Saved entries
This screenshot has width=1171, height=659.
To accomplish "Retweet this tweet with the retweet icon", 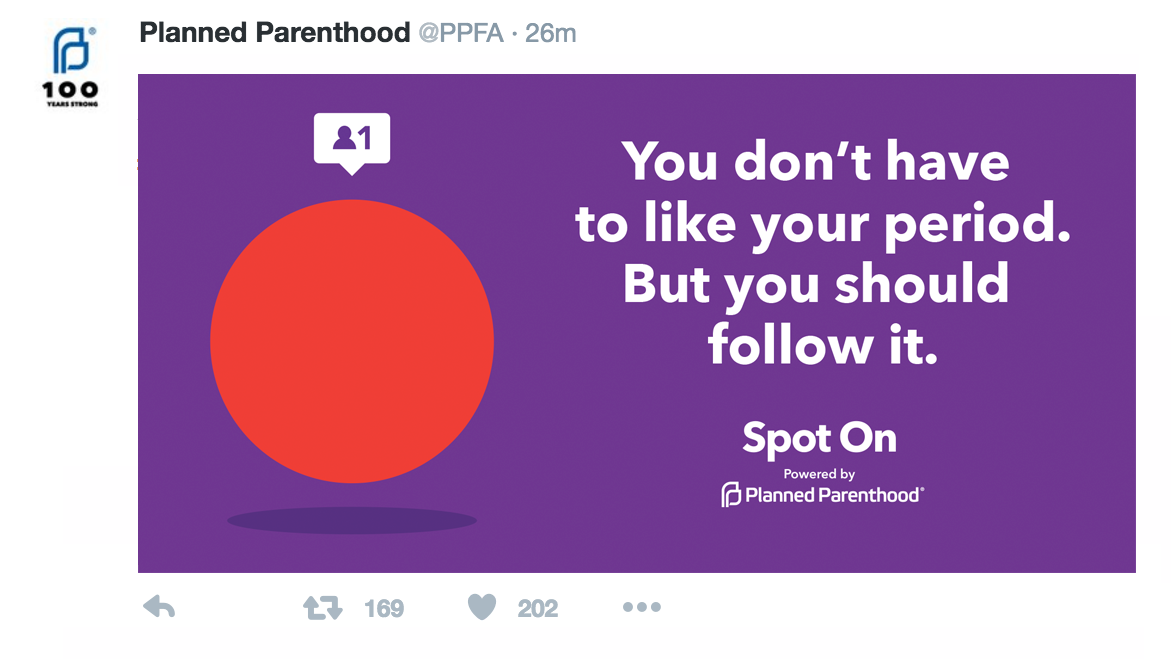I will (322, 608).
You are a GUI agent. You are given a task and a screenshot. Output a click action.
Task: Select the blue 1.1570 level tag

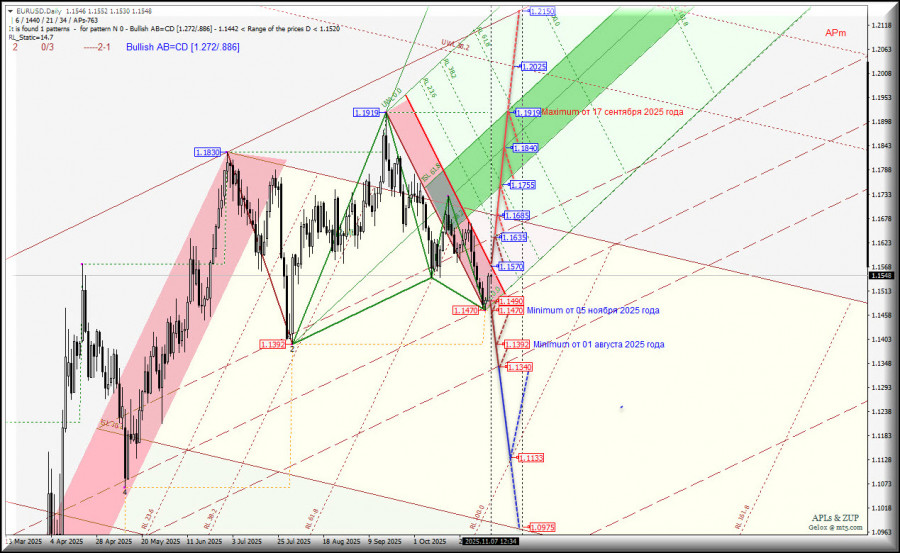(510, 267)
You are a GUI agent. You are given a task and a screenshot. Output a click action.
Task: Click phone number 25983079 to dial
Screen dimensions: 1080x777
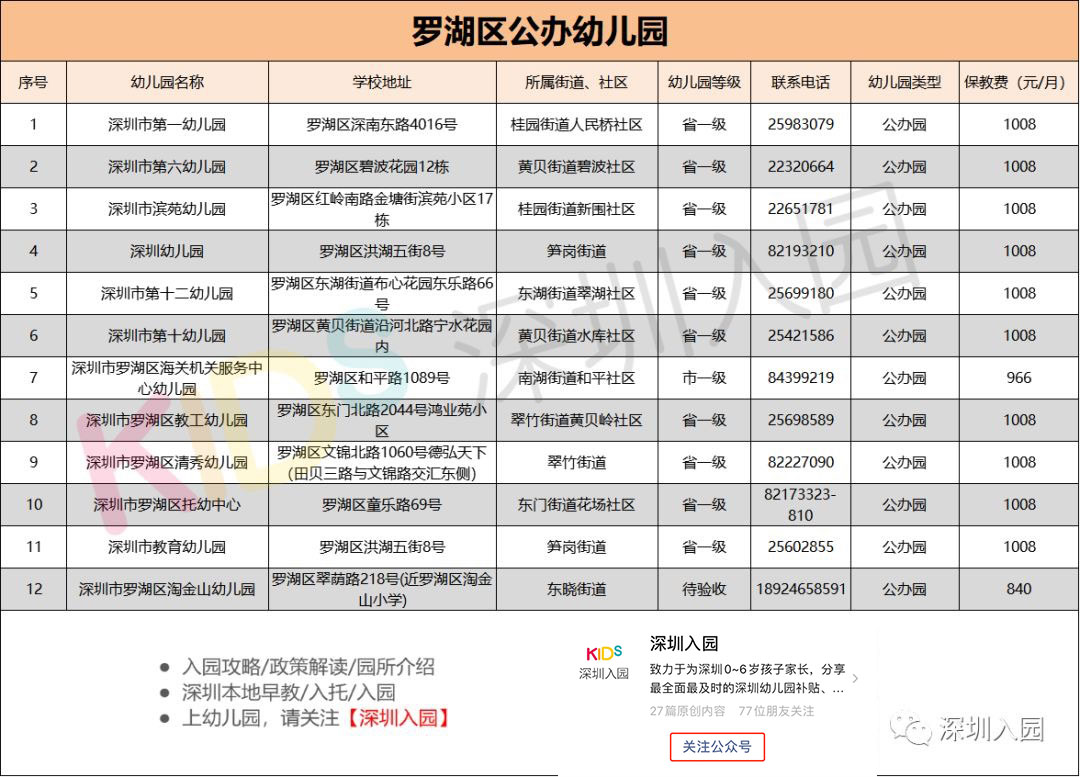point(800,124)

• WHAT YOU HAVE TO DO: What is needed is an exact restatement of every line from the line containing "Task: Click phone number 25983079 to dial" through the last line of the records, minus any pictures.

• EXERCISE RESPONSE:
Task: Click phone number 25983079 to dial
Screen dimensions: 1080x777
point(800,124)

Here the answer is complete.